Does the Eighth Amendment, as applied to the states through the Fourteenth Amendment, prohibit the execution of an offender who was under the age of 18 at the time he committed a capital crime?


Opinions:

Majority - Justice Kennedy

Yes. The Eighth and Fourteenth Amendments forbid the imposition of the death penalty on offenders who were under the age of 18 when their crimes were committed. The Court's analysis rests on the 'evolving standards of decency that mark the progress of a maturing society.' First, objective indicia of national consensus show that 30 states prohibit the juvenile death penalty, its actual use is infrequent, and the trend is consistently toward its abolition. Second, the Court exercises its own independent judgment, concluding that the death penalty is a disproportionate punishment for juveniles. Three general differences between juveniles and adults render juveniles categorically less culpable: 1) a lack of maturity and an underdeveloped sense of responsibility, 2) a greater susceptibility to negative influences and outside pressures, and 3) a character that is more transitory and less well-formed. Because of this diminished culpability, the penological justifications for the death penalty—retribution and deterrence—apply with lesser force to juveniles. This decision overrules Stanford v. Kentucky and finds confirmation in the overwhelming international consensus against the juvenile death penalty.

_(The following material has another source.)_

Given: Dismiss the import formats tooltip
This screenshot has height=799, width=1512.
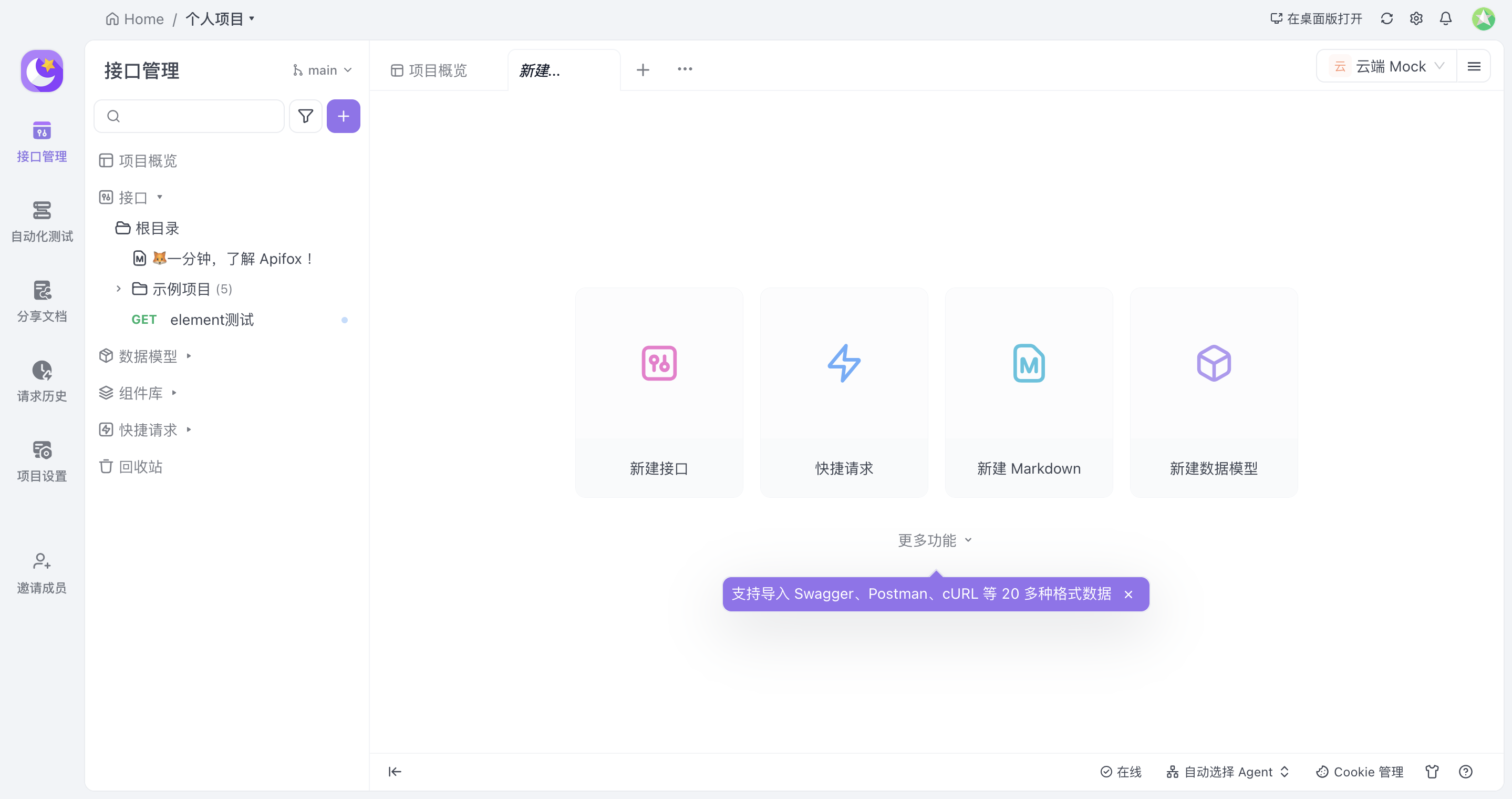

Concurring - Justice Stevens

I concur. This decision reaffirms the fundamental principle that the Eighth Amendment's meaning is not static but must be interpreted in light of 'evolving standards of decency.' If the Amendment's meaning were frozen in time, it would not prevent the execution of very young children. Our understanding of the Constitution must evolve, and this holding properly reflects that evolution.


Dissenting - Justice O'Connor

No. A categorical rule forbidding the execution of any offender who committed a crime before age 18 is not justified. The objective evidence does not demonstrate a conclusive national consensus against the practice, as it is weaker than in Atkins v. Virginia and several states still legislatively support it. Furthermore, the Court’s moral proportionality analysis is flawed; while adolescents as a class are less mature, it does not mean that no 17-year-old murderer is sufficiently culpable to deserve the death penalty. An individualized sentencing approach, where juries weigh youth as a significant mitigating factor, is the proper constitutional method to account for differences in maturity, rather than an arbitrary, bright-line age rule.


Dissenting - Justice Scalia

No. The Court's decision is based not on law, but on the subjective views of five Justices. The meaning of the Eighth Amendment should be determined by its original understanding, not 'evolving standards of decency.' Even under the majority's flawed test, there is no national consensus against the juvenile death penalty, and counting states that have abolished the death penalty for everyone is illogical. The Court improperly substitutes its own moral judgment for that of the people's elected representatives and inappropriately relies on the laws of foreign countries, which are irrelevant to the interpretation of the U.S. Constitution. This decision undermines the rule of law by proclaiming that the Constitution's meaning has changed in just 15 years.



Analysis:

Roper v. Simmons is a landmark Eighth Amendment case that establishes a categorical prohibition on capital punishment for juvenile offenders under 18. This decision extends the Court's reasoning in Atkins v. Virginia, which barred the execution of the mentally retarded, by creating another protected class of offenders based on diminished culpability. The ruling solidifies the 'evolving standards of decency' doctrine as the primary framework for Eighth Amendment analysis and explicitly overrules the recent precedent of Stanford v. Kentucky. Its significant reliance on international legal norms as 'respected and significant confirmation' for its holding was highly controversial and signaled a potential shift in the Court's willingness to consider global opinion in constitutional interpretation.